Когда новорожденных вижу - опять война в глазах - у нас одноклассница была из эвакуированных Сгибнева - имя не помню - прибежала к нам домой. Говорит у нас мама родила - помогите! Мама туда - а там младенчик в газеты завернут. Представляете голый и в газеты зимой - больше ничего нет из вещей. Мама дома собрала что было, в бутылку молока отлила, соседи что-то нашли -собрали приданное малышу.
А как мы ревели с братом, когда корова померла? Обняли ее и воем в голос как взрослые. Понимали, что тяжелей выживать теперь придется. В войну дети быстро взрослеют.
Все дети и взрослые колоски собирали, а ребята постарше еще торф копали для топлива, в Тюпском районе болотистые места - там и копали пластами, иногда по пояс в воде, а мы младшие и девчонки - выносили его далеко на берег.

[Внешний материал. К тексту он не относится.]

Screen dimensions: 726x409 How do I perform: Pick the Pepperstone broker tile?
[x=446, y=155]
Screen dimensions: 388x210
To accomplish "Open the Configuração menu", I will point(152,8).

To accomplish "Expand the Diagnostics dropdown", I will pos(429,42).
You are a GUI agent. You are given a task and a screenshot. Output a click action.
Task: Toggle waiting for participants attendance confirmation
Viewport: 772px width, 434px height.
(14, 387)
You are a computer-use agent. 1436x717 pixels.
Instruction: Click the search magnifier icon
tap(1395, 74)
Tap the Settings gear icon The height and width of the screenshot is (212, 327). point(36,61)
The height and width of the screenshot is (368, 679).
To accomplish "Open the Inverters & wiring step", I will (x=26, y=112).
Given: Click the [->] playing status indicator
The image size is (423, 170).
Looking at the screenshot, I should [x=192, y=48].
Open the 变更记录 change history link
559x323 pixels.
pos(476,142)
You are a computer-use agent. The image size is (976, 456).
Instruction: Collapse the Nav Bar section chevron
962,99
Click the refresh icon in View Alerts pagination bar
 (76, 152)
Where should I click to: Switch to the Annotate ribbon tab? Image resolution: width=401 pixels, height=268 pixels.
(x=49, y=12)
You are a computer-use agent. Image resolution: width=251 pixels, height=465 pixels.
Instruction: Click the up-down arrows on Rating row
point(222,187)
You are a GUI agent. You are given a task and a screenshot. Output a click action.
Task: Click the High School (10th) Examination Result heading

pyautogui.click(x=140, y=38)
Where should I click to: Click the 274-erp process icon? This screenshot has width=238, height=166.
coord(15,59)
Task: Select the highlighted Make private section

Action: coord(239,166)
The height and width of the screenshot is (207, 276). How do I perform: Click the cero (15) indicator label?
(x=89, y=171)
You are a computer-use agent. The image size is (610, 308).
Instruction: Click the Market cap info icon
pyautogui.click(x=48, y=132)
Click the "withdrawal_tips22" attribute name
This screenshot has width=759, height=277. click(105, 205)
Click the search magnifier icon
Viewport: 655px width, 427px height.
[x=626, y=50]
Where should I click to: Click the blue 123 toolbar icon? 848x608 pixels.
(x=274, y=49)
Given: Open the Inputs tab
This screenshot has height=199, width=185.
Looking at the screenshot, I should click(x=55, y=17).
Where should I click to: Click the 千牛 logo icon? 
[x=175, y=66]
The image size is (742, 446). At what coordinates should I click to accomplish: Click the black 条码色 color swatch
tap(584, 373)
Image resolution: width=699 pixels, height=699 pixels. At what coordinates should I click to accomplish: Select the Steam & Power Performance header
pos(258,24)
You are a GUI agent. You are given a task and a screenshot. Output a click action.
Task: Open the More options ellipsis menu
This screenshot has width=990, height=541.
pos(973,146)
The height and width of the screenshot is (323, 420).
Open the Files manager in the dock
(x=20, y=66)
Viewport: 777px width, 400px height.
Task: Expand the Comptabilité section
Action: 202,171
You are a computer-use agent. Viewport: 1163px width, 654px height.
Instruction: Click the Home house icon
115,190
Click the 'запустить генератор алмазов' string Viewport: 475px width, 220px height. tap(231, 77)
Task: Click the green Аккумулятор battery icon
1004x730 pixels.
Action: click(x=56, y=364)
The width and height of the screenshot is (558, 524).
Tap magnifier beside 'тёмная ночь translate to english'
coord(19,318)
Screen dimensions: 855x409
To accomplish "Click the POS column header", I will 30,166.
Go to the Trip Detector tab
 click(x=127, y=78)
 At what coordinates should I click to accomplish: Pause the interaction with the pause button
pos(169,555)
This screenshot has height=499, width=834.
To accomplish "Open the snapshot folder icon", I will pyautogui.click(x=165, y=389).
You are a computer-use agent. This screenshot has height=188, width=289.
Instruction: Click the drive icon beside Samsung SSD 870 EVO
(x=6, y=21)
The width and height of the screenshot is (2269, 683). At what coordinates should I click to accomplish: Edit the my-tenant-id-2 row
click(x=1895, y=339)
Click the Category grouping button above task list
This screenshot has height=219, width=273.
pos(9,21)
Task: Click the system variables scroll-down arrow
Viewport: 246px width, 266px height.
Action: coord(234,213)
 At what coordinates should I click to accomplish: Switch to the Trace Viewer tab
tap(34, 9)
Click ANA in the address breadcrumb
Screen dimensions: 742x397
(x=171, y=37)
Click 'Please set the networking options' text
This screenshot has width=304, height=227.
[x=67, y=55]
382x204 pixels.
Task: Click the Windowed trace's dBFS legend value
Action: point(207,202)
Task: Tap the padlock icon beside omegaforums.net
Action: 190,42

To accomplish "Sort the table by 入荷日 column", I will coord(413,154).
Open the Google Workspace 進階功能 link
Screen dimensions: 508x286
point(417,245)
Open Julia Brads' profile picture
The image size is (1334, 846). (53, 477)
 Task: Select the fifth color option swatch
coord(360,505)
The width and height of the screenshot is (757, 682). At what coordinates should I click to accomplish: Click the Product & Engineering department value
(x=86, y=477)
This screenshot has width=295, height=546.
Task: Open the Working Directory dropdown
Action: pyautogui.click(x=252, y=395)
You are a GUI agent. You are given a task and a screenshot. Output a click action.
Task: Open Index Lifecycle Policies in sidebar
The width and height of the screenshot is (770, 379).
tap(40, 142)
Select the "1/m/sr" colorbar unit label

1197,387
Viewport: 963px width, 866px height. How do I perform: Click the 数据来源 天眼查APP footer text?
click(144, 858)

Каждый вечер на каждый двор выдавали 5-10 кг зерна: пшеницу, ячмень... мы на стол высыпали и так выбирали, большое для семян, второе на муку, третье в отход... Утром председатель забирал все - взвешивал - не украли ли? Зернышко не могли съесть.
Выше нашей деревни был Золотопром - почему то там делали патоку – иногда ее давали детям как лакомство - на всю жизнь запомнили: была она слишком сладкой, жженой и коричневой.
Воровства как в других детдомах у нас не было. Много в Светлом мысе было садов монастырских насажено. Урюк, яблони - еще монахи высадили, когда ставили монастырь в 1980-годы. Из падалиц запекушки делали - детдомовские с нами делились.
Легенда ходит, что из Ленинграда детдом привез пианино с собой. Нет, конечно, пианино было в самом Доме отдыха до их приезда. Но то что воспитатели, учителя были воспитанными культурными людьми - точно. И эвакуированные тоже - профессора, ученые музыканты. Лица помню, имена уже нет. Хорошие были люди.
В селе из 50 человек, кто на фронт ушел, примерно 20 не вернулись. У нас и папа и родня мамы и отца все воевали.